Brief Fact Summary. The Defendant, Bryan (Defendant), was convicted of aiding and abetting in stealing liquor, while his companion was acquitted of all charges. The Defendant alleged that because the principal he was charged with aiding was acquitted, he cannot be found guilty of aiding and abetting.
Synopsis of Rule of Law. The distinction between aiders and abettors and principals in cases such as this is semantic and thus allows for a conviction for aiding and abetting even when the principal is found not guilty.
Issue. Whether the Defendant’s conviction could stand when the principal was acquitted.
The distinction between aiders and abettors and principals in cases such as this is to a great extent semantic. In this case, there is no difference between the elements of the crime charged and the crime proven.
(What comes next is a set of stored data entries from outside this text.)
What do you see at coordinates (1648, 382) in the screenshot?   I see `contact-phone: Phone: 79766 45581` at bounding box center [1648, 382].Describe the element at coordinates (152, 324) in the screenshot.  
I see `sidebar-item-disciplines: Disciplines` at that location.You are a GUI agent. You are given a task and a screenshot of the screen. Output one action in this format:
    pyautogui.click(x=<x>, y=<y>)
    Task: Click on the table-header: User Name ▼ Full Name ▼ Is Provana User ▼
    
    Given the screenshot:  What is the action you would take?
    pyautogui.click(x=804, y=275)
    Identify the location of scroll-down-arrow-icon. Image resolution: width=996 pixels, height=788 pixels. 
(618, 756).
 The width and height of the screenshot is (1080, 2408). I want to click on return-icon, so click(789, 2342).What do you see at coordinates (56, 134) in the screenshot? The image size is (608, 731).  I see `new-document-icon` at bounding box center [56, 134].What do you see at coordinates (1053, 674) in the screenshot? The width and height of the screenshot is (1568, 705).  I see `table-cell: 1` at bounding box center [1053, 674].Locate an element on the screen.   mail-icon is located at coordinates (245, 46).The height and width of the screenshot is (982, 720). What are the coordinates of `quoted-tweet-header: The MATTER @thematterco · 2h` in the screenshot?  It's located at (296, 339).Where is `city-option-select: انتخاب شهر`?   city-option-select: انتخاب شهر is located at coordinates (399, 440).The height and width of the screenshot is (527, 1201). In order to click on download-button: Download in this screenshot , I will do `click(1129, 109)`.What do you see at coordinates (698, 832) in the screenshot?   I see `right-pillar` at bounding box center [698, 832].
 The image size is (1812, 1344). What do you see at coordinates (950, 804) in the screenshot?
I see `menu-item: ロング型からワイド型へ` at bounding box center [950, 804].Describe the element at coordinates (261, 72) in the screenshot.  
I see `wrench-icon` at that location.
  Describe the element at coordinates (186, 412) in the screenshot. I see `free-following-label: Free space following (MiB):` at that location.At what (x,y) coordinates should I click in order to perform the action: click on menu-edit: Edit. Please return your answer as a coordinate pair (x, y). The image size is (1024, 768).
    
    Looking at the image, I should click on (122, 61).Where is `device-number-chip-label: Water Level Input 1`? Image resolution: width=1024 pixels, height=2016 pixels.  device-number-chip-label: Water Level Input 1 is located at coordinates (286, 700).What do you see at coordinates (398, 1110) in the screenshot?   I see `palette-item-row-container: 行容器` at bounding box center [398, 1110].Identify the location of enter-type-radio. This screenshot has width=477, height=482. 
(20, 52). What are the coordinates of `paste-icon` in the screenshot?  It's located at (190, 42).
There was no prejudicial error in the variance between the charge of a aiding and abetting and the actual crime of being the principal.
Dissent. The Dissent focused on the argument that the Fifth Amendment of the United States Constitution (Constitution) requires that the grand jury indictment be the same indictment that goes before the jury. In addition, the Dissent stated that now, the Defendant has lost the opportunity to testify and that the conviction would rest on a charge that the grand jury did not consider.
Discussion. The court found that the Defendant was essentially the principal even though he was indicted as an aider/abettor. Although Echols physically presented the false papers to steal the alcohol, the Defendant engineered the scheme. In addition, the elements of both crimes are the same and thus this variance in the charge allows for the Defendant’s conviction.